» **Ihre Aufgabe**
Geben Sie an, wie viele Zeilen der folgenden Einträge das Wort „bounding“ enthalten. Nennen Sie ausschließlich die Zahl.

» **Die Einträge**
- - - -

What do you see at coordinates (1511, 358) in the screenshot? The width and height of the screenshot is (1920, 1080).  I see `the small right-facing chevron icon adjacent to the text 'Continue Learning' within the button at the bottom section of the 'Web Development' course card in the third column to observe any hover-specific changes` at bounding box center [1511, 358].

- - - -

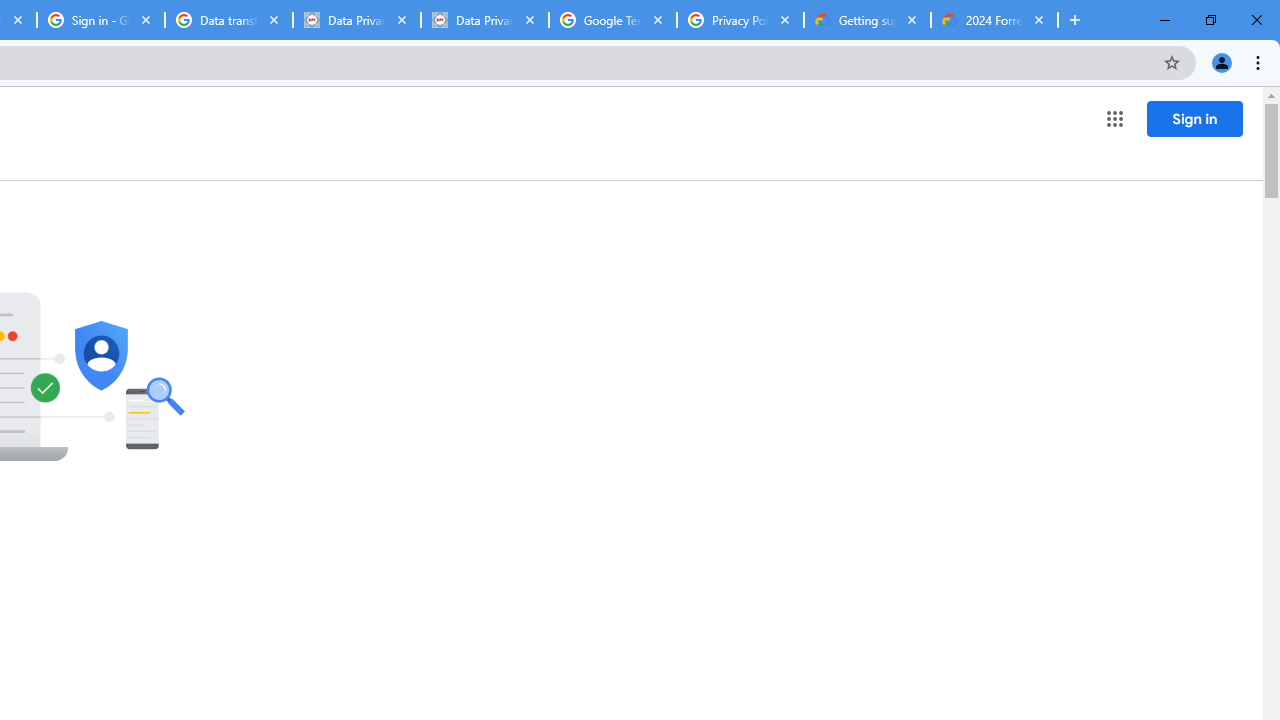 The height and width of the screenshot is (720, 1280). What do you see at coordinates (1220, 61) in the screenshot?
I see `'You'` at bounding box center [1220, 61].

- - - -

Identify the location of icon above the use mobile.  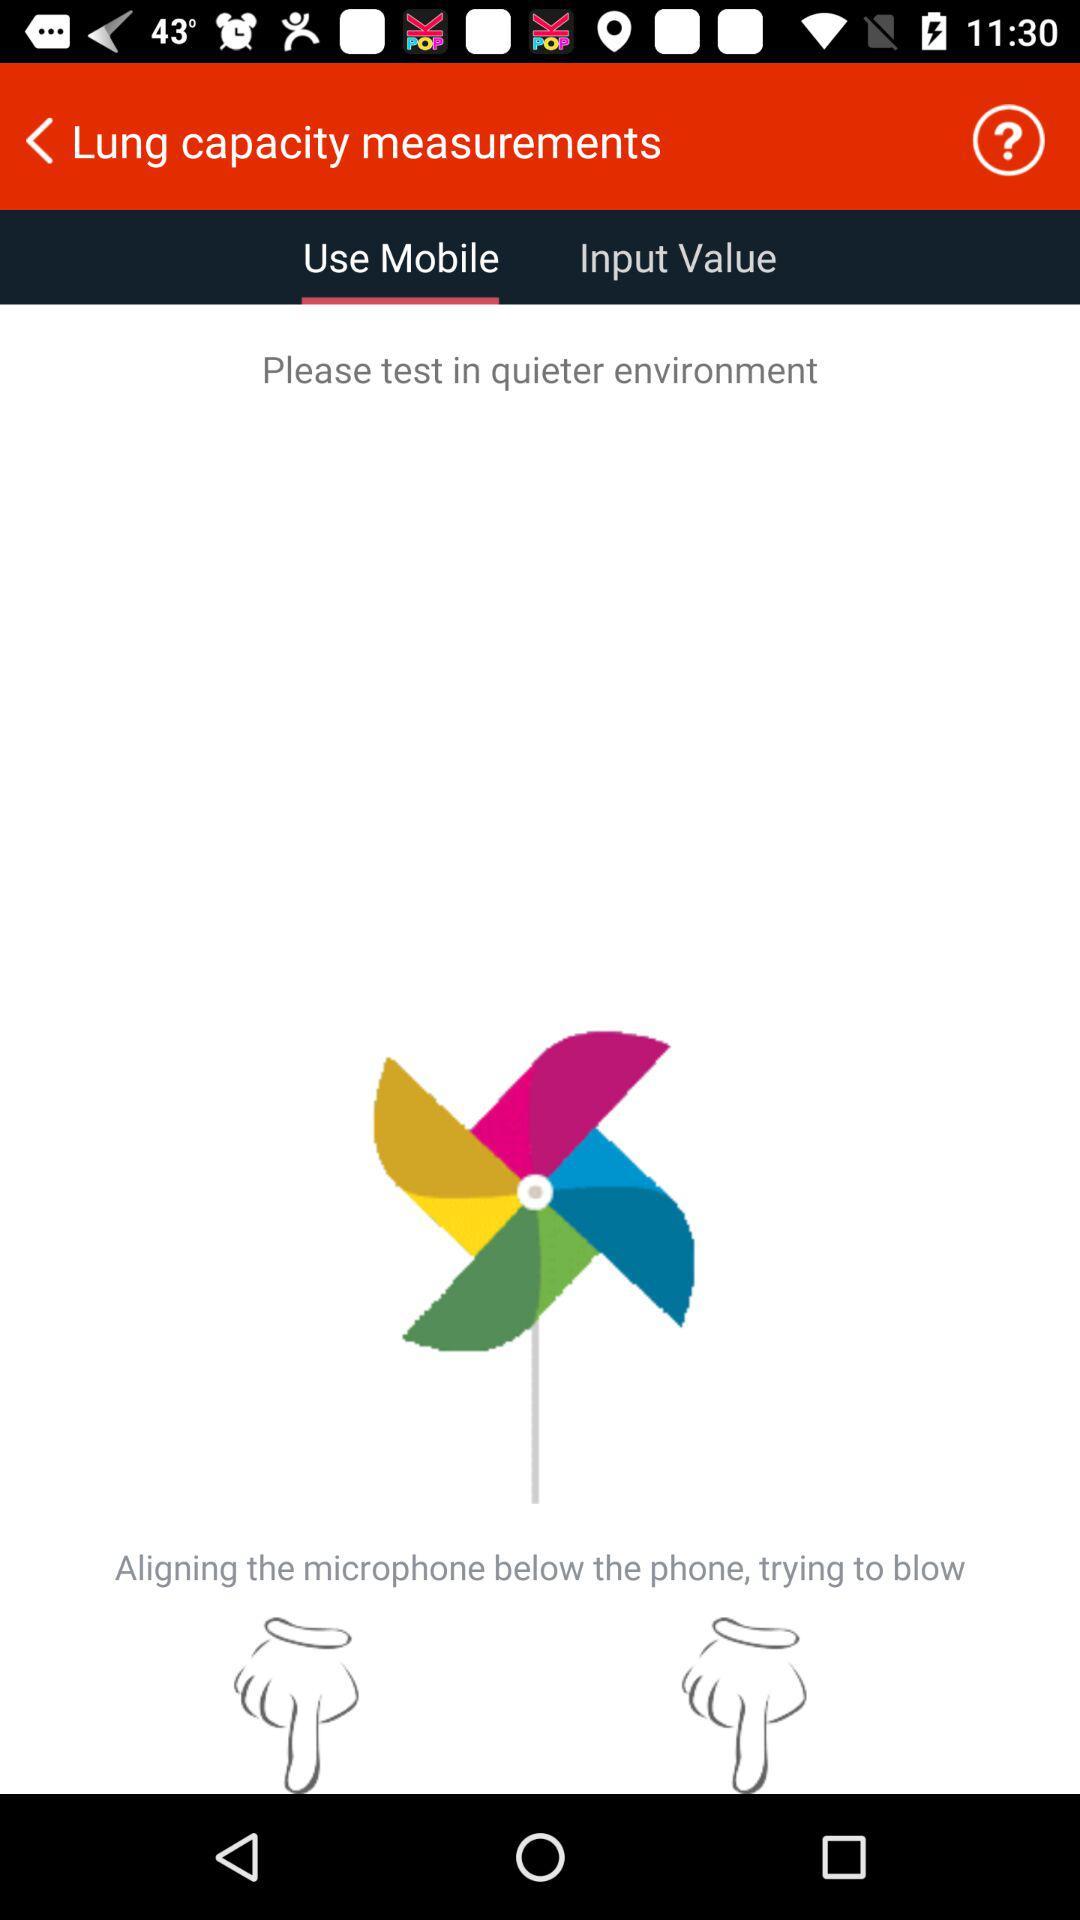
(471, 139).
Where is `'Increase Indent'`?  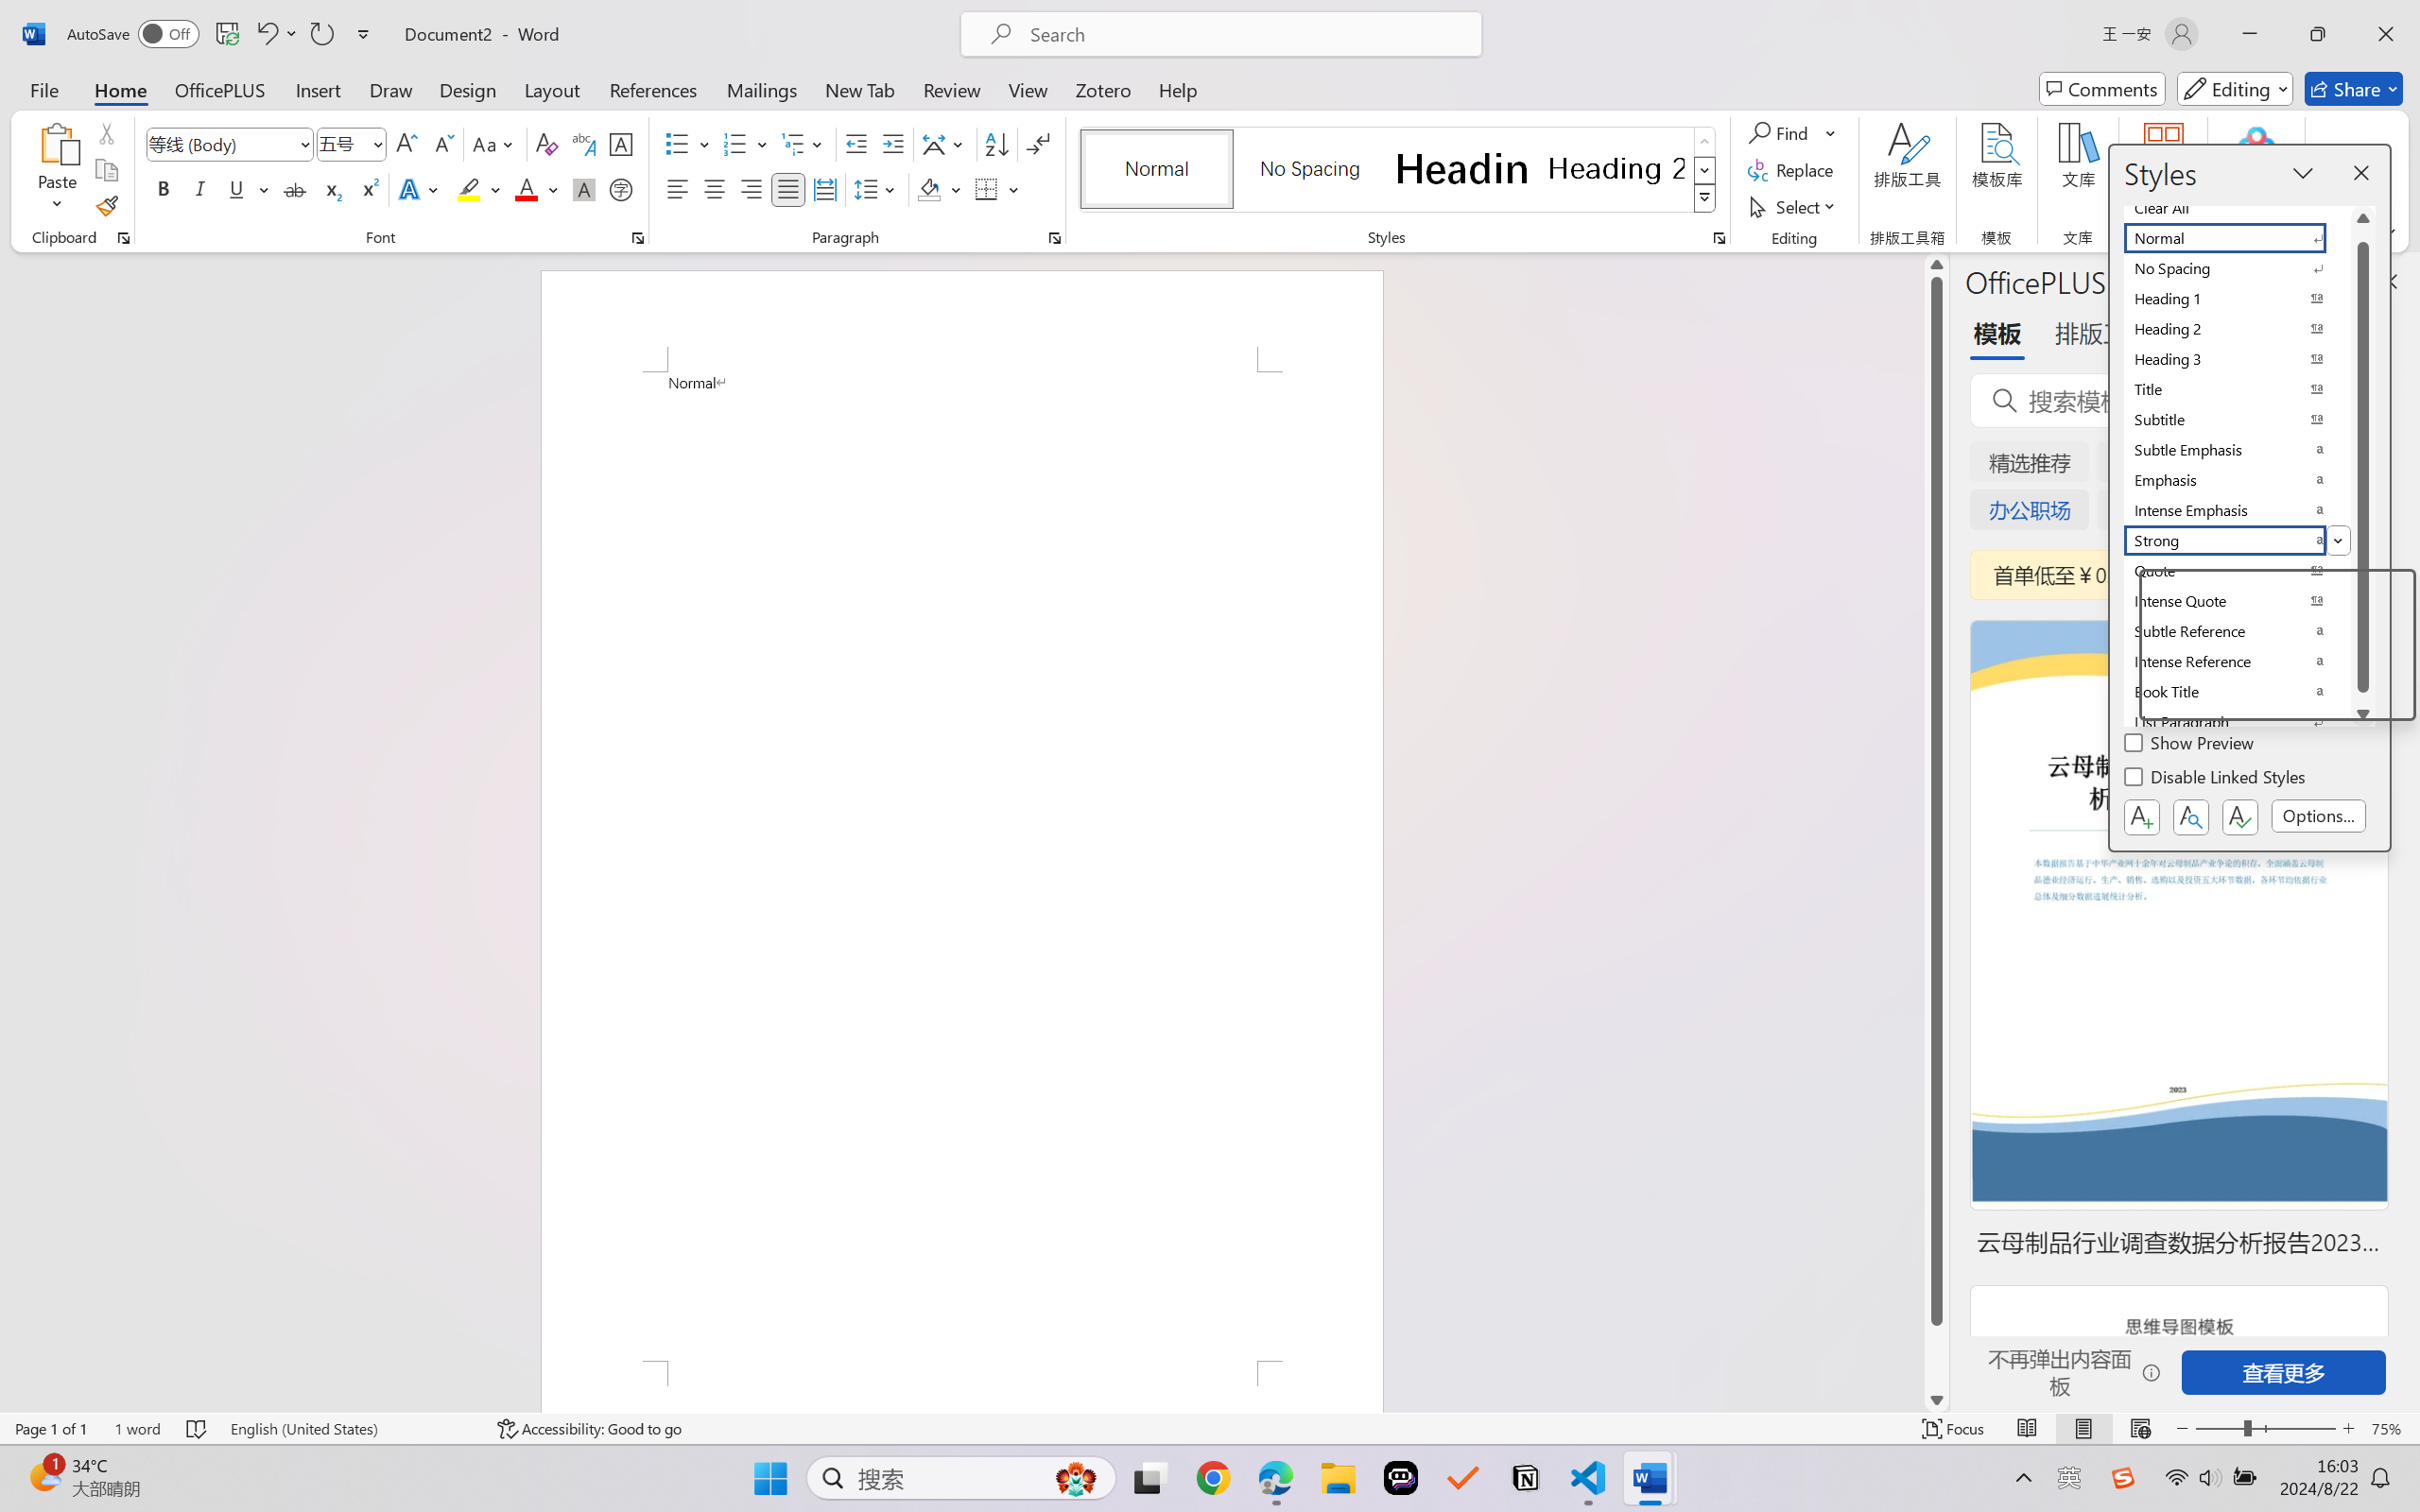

- - - -

» **Lösung der Aufgabe**
2